══ Supplied material

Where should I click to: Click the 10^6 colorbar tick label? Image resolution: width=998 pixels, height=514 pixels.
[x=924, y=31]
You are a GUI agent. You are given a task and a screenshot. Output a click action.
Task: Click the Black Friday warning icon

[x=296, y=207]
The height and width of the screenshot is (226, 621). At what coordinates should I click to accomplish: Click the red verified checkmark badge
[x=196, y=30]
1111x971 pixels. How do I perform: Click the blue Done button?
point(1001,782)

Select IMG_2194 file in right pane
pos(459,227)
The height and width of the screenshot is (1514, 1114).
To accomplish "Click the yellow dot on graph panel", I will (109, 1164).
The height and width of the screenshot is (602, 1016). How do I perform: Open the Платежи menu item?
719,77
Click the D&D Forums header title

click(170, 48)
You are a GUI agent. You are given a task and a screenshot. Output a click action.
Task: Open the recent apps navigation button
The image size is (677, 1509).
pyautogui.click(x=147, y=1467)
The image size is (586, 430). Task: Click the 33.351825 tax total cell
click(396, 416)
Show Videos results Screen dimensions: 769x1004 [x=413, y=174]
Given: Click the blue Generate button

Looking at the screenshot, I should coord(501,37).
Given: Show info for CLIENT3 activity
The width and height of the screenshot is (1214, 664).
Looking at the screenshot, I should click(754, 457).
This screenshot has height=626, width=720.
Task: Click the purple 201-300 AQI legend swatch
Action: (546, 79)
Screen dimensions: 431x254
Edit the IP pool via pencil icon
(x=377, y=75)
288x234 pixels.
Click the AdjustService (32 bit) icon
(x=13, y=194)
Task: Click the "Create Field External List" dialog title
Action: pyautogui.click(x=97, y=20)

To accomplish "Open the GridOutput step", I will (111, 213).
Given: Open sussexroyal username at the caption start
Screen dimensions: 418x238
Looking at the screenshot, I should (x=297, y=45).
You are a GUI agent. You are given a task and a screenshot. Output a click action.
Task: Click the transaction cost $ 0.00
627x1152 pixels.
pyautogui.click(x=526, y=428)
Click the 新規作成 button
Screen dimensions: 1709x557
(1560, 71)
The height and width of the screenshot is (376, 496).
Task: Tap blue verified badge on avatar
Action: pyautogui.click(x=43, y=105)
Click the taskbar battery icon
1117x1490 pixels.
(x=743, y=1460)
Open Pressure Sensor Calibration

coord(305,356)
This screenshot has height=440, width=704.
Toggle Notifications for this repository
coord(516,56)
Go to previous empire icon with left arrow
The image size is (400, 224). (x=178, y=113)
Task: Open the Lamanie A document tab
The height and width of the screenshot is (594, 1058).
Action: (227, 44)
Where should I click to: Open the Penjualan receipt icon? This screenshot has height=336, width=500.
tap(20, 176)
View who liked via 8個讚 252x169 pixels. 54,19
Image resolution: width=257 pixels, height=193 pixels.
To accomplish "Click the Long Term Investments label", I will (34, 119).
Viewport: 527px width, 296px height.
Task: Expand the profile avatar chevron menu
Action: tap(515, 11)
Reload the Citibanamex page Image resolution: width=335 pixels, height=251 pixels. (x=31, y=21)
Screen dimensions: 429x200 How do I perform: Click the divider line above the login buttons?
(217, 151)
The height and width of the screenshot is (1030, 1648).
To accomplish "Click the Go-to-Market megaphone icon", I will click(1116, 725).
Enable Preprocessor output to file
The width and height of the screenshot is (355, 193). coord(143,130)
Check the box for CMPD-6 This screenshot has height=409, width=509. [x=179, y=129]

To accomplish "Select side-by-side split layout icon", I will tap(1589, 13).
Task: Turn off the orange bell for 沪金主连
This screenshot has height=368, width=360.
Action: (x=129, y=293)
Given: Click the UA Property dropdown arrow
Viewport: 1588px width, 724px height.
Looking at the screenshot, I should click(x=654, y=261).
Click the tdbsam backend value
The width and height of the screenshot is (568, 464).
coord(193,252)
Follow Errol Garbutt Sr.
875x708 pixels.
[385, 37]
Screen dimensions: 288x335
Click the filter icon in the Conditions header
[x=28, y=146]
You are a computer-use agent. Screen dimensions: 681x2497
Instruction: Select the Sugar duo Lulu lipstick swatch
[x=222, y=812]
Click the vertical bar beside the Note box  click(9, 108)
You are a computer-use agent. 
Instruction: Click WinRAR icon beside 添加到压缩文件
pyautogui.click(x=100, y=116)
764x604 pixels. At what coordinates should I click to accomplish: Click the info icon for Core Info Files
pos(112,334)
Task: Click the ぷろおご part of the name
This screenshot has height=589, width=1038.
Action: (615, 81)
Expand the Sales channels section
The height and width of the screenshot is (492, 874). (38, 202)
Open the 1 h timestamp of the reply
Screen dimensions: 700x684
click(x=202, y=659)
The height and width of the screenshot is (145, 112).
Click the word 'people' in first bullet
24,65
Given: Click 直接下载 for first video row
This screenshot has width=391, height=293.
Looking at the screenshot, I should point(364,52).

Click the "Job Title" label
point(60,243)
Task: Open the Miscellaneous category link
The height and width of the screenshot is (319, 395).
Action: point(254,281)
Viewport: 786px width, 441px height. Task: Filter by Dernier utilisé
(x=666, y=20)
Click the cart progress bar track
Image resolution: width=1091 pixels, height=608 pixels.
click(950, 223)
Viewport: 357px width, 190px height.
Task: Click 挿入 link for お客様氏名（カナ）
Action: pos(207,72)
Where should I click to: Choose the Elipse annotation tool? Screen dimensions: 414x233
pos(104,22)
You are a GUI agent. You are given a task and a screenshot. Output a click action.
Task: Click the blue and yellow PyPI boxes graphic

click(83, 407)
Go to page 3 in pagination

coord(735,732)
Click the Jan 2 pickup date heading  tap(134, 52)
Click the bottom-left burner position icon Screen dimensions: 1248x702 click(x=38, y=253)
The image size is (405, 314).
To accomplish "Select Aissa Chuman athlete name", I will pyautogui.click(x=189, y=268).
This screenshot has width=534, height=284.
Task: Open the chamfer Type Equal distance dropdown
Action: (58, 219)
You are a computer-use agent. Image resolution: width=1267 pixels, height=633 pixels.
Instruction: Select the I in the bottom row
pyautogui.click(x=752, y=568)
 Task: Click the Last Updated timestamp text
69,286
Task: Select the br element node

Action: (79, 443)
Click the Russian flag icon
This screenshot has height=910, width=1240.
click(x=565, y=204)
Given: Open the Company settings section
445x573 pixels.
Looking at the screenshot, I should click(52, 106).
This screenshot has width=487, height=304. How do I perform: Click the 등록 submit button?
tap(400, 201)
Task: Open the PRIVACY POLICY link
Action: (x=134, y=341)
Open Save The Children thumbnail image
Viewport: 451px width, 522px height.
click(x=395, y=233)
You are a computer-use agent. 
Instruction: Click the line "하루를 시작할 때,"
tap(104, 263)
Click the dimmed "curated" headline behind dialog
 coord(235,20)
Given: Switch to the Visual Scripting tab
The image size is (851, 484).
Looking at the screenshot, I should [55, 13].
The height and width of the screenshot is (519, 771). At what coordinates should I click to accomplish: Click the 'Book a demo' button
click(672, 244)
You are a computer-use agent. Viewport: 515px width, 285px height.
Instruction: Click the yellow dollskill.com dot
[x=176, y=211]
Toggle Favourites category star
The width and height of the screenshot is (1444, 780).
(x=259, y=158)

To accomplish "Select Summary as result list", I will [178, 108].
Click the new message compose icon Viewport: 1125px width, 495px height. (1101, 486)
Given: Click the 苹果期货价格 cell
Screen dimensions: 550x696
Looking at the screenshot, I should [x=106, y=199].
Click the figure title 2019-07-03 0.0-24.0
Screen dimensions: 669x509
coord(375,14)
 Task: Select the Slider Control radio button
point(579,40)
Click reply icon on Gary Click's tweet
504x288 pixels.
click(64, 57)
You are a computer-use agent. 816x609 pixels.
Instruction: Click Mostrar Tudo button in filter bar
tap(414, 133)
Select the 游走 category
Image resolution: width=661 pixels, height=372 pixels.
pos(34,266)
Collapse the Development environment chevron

════

## Exercise instructions
Looking at the material above, count the lines that hold "Show" and give the total alone.

## Result of this exercise
2